International investors are preparing to make an unprecedented onslaught on Bollywood this year, with several Hollywood studios and a group of London-listed funds looking to take a share of the world’s most prolific movie-making market.


Studio groups such as Sony Pictures Entertainment, Viacom – which controls Paramount Pictures – and Disney are working on new releases and partnerships that will give them an entry into India’s once closed and idiosyncratic movie industry.

Bottom Line: As developing economies like India grow and prosper, and as their middle classes emerge with increasingly higher disposable incomes, they become increasingly attractive as profitable consumer markets for firms in developed economies like the US. International trade and globalization are win-win, not win-lose as you would think from Lou Dobbs and the media. The "smell of profits" has a strong odor, penetrates globally across all international borders, and U.S. studios have picked up the redolent scent of profits in the booming Indian movie market.

4 Comments:

At 1/04/2008 2:55 PM, Anonymous Anonymous said...

Its nice to see people happy that the jobs number wasn't as good as expected. Maybe a full blown recession is ahead, in which case folks like holymoly will undoubtably be filled with joy at being "right".

 
At 1/04/2008 7:10 PM, Anonymous Anonymous said...

Anon 2:55 PM...

Being "right" is better than ignoring indicators that don't support the concept of a "Goldilocks" economy.

 
At 1/05/2008 1:23 AM, Blogger Bruce Charlton said...

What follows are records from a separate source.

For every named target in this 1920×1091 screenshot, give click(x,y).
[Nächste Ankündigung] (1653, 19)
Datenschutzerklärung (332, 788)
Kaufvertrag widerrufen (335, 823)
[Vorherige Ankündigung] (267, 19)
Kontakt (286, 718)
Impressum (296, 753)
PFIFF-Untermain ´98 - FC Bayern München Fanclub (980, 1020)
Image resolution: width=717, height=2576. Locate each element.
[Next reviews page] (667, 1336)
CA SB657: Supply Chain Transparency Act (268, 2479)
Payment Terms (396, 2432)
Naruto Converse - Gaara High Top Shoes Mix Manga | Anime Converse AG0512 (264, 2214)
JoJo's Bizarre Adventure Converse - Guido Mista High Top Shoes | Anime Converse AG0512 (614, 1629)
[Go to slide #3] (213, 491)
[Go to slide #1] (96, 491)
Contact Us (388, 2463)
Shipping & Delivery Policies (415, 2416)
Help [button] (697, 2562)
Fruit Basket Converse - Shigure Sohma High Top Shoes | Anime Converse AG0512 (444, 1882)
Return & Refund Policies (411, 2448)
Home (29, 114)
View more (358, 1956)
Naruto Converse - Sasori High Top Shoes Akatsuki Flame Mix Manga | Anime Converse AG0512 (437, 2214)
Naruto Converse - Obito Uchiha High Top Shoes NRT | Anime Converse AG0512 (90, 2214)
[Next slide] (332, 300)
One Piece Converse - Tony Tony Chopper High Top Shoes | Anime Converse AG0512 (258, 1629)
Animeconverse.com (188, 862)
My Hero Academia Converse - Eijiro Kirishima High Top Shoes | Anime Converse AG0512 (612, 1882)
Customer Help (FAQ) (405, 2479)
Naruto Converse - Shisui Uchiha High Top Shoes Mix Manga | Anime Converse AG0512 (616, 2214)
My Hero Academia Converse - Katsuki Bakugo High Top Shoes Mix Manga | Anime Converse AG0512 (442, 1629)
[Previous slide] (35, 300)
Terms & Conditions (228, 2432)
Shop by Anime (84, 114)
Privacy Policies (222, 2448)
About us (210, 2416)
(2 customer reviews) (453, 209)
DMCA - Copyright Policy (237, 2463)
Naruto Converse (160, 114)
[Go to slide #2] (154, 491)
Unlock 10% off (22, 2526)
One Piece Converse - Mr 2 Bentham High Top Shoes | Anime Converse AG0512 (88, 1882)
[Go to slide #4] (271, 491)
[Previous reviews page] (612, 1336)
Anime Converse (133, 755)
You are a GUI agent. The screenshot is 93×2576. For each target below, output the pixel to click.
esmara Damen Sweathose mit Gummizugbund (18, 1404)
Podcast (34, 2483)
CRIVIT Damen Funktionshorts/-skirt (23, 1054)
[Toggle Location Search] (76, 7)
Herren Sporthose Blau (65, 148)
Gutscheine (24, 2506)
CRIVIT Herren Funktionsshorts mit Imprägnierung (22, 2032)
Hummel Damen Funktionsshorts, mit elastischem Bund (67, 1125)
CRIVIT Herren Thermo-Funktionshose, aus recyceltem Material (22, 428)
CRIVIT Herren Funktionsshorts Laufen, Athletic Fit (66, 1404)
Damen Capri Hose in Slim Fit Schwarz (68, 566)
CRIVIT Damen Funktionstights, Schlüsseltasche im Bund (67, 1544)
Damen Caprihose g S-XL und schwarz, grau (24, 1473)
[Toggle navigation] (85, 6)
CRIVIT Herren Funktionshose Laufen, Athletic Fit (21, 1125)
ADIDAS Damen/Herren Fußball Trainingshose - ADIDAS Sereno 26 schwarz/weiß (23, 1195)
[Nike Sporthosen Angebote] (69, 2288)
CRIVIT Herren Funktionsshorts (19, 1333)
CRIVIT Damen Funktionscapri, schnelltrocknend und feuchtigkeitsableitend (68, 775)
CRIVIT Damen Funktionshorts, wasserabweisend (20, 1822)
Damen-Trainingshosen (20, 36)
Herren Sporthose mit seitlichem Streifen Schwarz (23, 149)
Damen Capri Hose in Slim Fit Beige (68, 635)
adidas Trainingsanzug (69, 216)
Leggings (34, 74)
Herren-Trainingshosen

Since MP is a bit of a 'language maven' (Steve Pinker's term) - it seems worth pointing-out that 'redolent smell' is a bit of a pleonasm.

"Pleonasm is the use of more words (or even word-parts) than necessary to express an idea clearly (from Wiki)."

;=)

 
At 1/05/2008 1:32 PM, Anonymous Anonymous said...

Go where the money is. India already has a population that enjoys films and will consume the studio's products. Kudo's on breaking into a "new" market.